The Robotic Control System (RCS) sits on top of the TCS and effectively replaces the human observer. This has three modes of operation:

• Normal Mode.  In normal mode, approved targets are selected from a database by a simple ``dispatch'' scheduler which makes the choice of the next observation to execute via parameters such as position on the sky, prevailing conditions and scientific or other priority.
• Override Mode.  The scheduler can be overridden automatically by external alerts, generated for example by the GCN for GRB's. The combination a rapidly-moving telescope with accurate setting, fast selection of instruments, an open enclosure and a hard-wired interrupt mean that the telescopes can acquire a GRB within one minute of an alert being generated by the GCN.
• GRID Enabled Mode.  In this mode the RCS makes time available in real time to obsevers or their agents worldwide using the standard e-STAR prototcols developed by JMU and Exeter.  This is the mode that is employed when the telescopes are operated as part of the proto-Robonet.

Instrumentation

The telescopes are equipped with a number of instruments.  The Liverpool Telescope instrumentation comprises:

CCD Imaging camera (RATCAM) a 2048 x 2048 array with 4.6 arcmin field of view; V=20 (SNR=10) in 20 sec.
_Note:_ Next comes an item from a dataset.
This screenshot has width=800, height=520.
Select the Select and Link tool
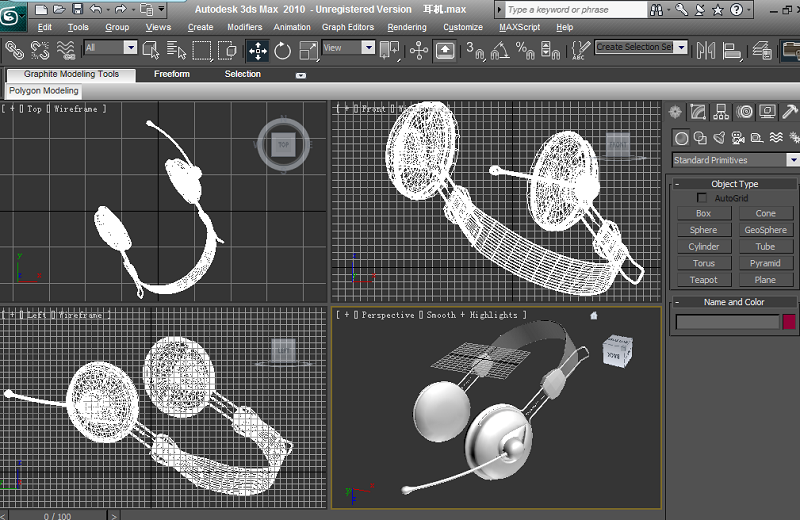click(x=14, y=49)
Infra-red (JH) imaging camera (SupIRCam) - in collaboration with ICSTM - a 256 x 256 HgCdTl array, fov 1.7 arcmin, J~15 in 1 minute.

Prototype fibre-fed spectrograph - in collaboration with the University of Manchester - 3500-7000A, R~1000.
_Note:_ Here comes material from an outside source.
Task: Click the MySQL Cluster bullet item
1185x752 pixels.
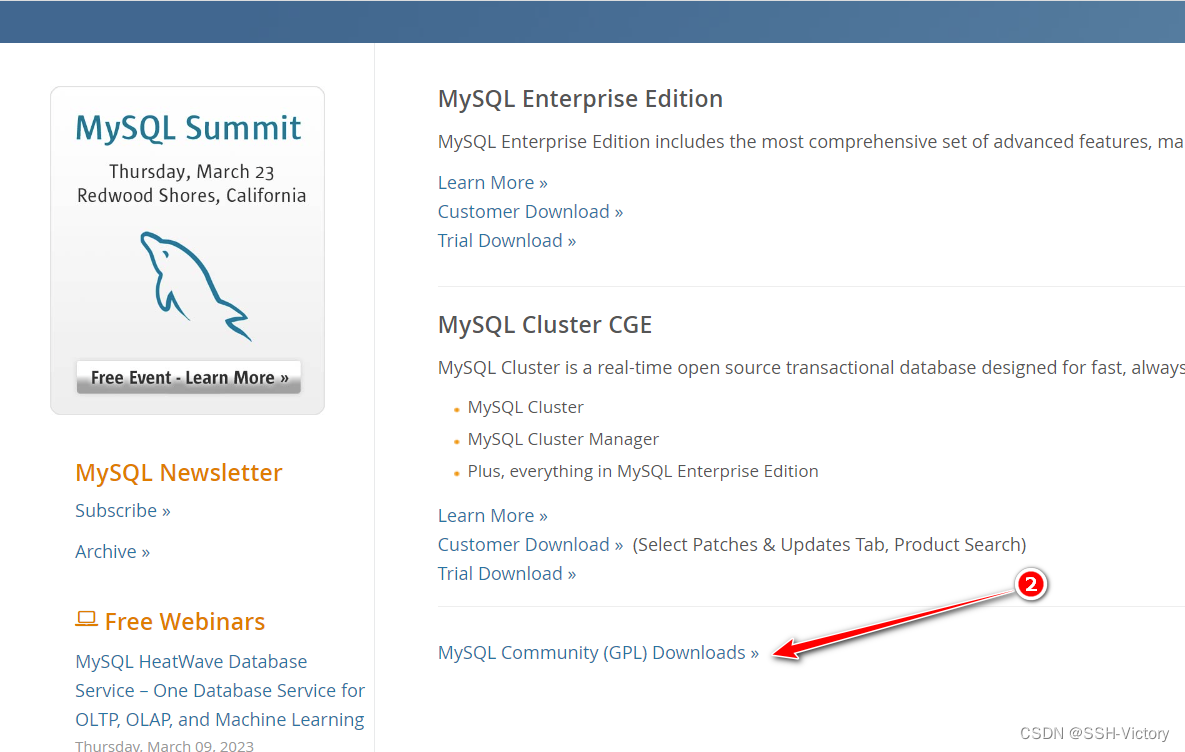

Double-beam fibre-fed spectrograph (FRODOSpec) - in collaboration with the University of Southampton - 3750-9000A, R=4000 and 8000.
This instrument is under construction in the UK and will be commissioned on the LT in Autumn 2005.

The Faulkes Telescopes each have:

Identical copies of the RATCAM camera with eight different filters. The FTN bad pixel masks are here. The FTN hawkcam zero points are here.

A low-resolution spectrograph developed from the LT/Manchester design via a PPARC grant to the University of Leicester in collaboration with JMU. These two identical spectrographs cover the 4400-8500A range at a resolution of 4A. The throughput is such that SNR=10 per resolution element for V=15 is obtained in 100 seconds.

The primary instruments that will be used in RoboNet-1.0 are thus the imaging CCD cameras and the low resolution spectrographs which therefore, together with the telescopes themselves, form a homogeneous set.